É a partir da arte que Baticum consegue envolver a juventude em um projeto de fortalecimento dessa população, ao promover batalhas de rimas, slams e saraus com temáticas que discutem os problemas sociais. Não por acaso, o tema mais explorado nas rimas, versos e prosas é a violência. De acordo com o mais recente Atlas da Violência, em 2019 os negros representaram 77% das vítimas de homicídios, quase 30 assassinatos por 100 mil habitantes, a maioria deles jovens.

O Atlas revela ainda que um negro tem quase 2,7 vezes mais chance de ser morto do que um branco, o que justifica o movimento de resistência crescente no mesmo Brasil que assassinou, em 20 de novembro de 1695, Zumbi, no Quilombo dos Palmares, data que passou a simbolizar o Dia da Consciência Negra. Desde então, milhões de Zumbis tiveram suas vidas ceifadas pelo simples fato de ter a cor da pele preta.

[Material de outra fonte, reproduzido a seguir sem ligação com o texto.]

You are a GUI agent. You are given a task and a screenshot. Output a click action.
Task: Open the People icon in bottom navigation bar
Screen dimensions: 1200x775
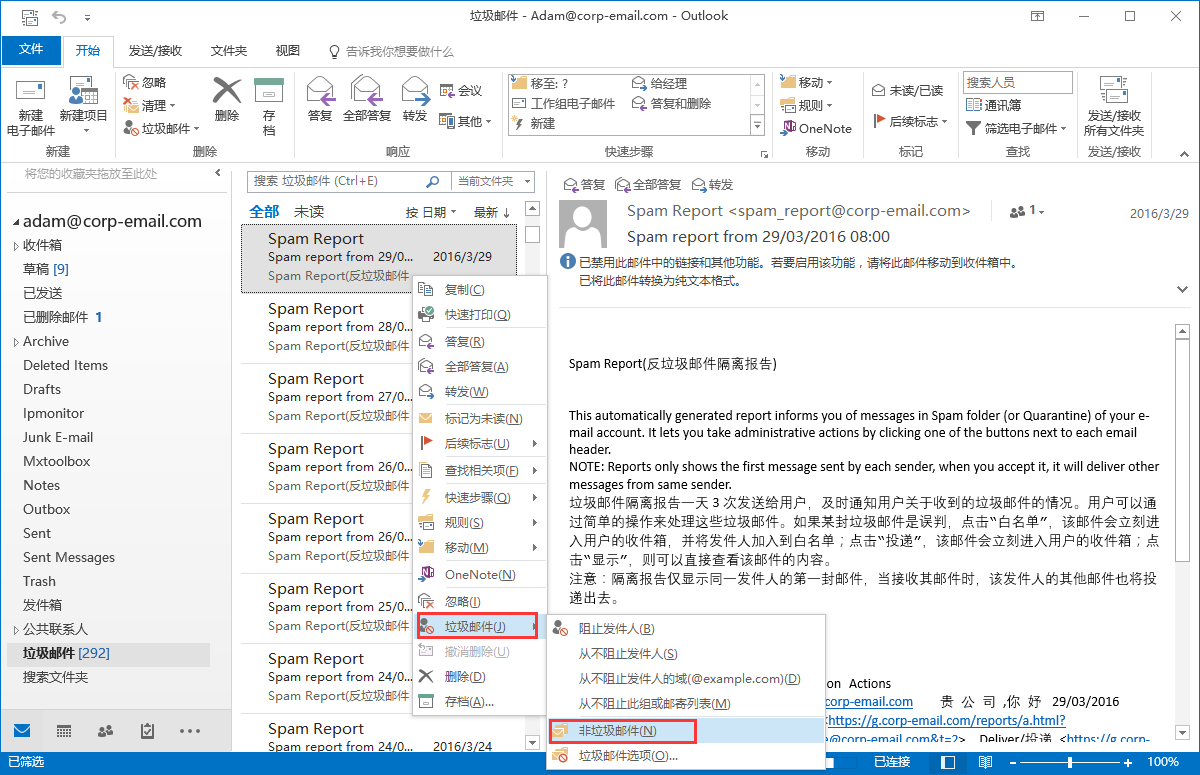coord(106,731)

Marco Bonfim, ativista, pesquisador e professor da Universidade Federal de Pernambuco, cita o escritor Abdias Nascimento para afirmar que existe um projeto de Estado para exterminar a população negra, a partir de uma ação racista promovida pelo aparato oficial. “O racismo é uma relação de poder, uma hierarquia do branco sobre o negro, e isso só acontece porque nunca houve a intenção de se mexer na estrutura social para mudar essa realidade. Nós sempre estamos sujeitos a ‘atitude suspeita’ para legitimar a ação criminosa do Estado contra os nossos corpos. Corpos brancos não são associados a ‘atitudes suspeitas’”, analisa.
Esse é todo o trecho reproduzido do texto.